Я сглатываю, но влага во рту рассеялась. Впервые я чувствую, что Энцо – именно тот, кого я заслуживаю, и я полна решимости ответить ему взаимностью.

– Я сделаю все возможное, чтобы тебе больше никогда не пришлось лгать ради меня, – клянусь я, мой голос хриплый от эмоций.

– Я знаю, детка, – говорит он. Он оглядывается на тела, затем переводит взгляд на меня. – У тебя когда-нибудь брали отпечатки пальцев?

– Нет, – подтверждаю я, качая головой. – Меня никогда не привозили.

– Хорошо, тогда они не смогут тебя опознать. С двумя трупами они начнут расследование, и нам нужна история. Вместо того чтобы говорить им, кто ты на самом деле, скажи им, что ты родилась и выросла на острове Рейвен и была заперта здесь против своей воли вместе со своей сестрой, Кейси. Никто не знает, что ты была со мной в тот день, поэтому я скажу, что потерпел кораблекрушение и приплыл сюда сам. Я узнал, что Сильвестр делал с вами двумя, и это привело к ситуации, в которой он пытался убить меня и случайно застрелил Кейси – по крайней мере, эта часть правды. Поэтому я защищался и убил его.

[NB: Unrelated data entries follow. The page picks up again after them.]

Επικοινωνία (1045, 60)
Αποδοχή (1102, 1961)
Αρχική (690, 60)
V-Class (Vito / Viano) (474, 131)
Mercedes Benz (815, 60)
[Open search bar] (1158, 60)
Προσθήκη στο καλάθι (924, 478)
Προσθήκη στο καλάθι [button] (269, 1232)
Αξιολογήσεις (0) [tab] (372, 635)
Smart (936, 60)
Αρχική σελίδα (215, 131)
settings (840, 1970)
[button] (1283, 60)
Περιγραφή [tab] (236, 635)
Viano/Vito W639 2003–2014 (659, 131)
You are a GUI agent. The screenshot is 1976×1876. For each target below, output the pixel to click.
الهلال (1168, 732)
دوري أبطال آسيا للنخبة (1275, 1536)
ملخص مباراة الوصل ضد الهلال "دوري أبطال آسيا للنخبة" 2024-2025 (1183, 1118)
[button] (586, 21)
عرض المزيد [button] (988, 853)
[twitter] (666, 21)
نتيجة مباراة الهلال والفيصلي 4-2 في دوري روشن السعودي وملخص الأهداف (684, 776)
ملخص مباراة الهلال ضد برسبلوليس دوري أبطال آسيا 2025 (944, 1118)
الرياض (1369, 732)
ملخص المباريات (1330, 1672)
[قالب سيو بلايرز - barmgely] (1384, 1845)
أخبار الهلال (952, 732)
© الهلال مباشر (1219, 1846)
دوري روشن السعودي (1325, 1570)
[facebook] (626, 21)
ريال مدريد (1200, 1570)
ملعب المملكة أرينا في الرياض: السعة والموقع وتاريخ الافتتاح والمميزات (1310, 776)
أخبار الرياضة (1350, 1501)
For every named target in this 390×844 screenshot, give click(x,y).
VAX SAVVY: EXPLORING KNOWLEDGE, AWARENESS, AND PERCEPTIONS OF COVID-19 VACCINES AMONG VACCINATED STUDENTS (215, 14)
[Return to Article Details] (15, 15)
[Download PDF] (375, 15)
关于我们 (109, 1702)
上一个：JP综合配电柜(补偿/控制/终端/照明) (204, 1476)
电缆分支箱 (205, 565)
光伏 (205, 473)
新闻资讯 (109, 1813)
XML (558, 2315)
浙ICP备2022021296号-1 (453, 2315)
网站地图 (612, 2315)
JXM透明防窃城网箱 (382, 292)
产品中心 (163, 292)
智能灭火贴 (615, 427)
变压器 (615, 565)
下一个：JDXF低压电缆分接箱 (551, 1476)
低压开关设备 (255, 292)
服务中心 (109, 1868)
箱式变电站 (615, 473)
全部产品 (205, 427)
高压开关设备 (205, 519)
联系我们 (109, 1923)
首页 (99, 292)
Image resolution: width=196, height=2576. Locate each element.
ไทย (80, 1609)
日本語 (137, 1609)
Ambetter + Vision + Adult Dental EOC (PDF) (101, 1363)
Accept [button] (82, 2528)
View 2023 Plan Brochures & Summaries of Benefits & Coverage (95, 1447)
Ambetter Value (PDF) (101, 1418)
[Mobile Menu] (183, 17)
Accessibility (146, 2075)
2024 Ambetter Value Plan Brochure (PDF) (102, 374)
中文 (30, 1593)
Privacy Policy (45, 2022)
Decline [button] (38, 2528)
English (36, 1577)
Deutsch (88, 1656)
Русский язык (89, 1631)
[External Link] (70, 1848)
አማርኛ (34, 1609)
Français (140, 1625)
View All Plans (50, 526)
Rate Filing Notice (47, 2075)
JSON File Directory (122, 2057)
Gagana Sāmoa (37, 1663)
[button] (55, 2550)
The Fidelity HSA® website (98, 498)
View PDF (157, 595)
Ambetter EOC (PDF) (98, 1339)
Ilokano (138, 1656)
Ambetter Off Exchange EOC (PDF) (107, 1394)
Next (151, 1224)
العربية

– Ты не думаешь, что прожечь ему горло из пистолета не будет немного подозрительно? Нормальные люди так не убивают.

Он поднимает бровь.

– Во-первых, не существует такого понятия, как нормальный убийца. И нужно ли мне напоминать тебе о лице Кейси? Они увидят и это. Я скажу им, что ствол пистолета лежал в огне и в нем не было патронов, поэтому я был вынужден импровизировать. Думаю, они это пропустят.

– А как же я? Настоящая я, а не Тринити.

– У Сильвестра есть могилы в подвале внизу. Одна из них – ты.

Я отпрянула назад в шоке. Такое ощущение, что он залез мне в грудь и сжал мое сердце до кашицы. Сильвестр убивает людей уже Бог знает сколько времени. Должно быть, это были люди с грузовых кораблей или, может быть, те, кто искал убежище от шторма. А он просто... убивал их.

– Что если ни один из скелетных останков не подходит? Что если все они мужчины или что-то в этом роде? Или могут быть идентифицированы по зубам?

– Тогда мы надеемся, что они предположат, что Сильвестр избавился от тела в другом месте. Но ты – настоящая Сойер, и мы можем убедиться, что есть доказательства того, что ты была здесь.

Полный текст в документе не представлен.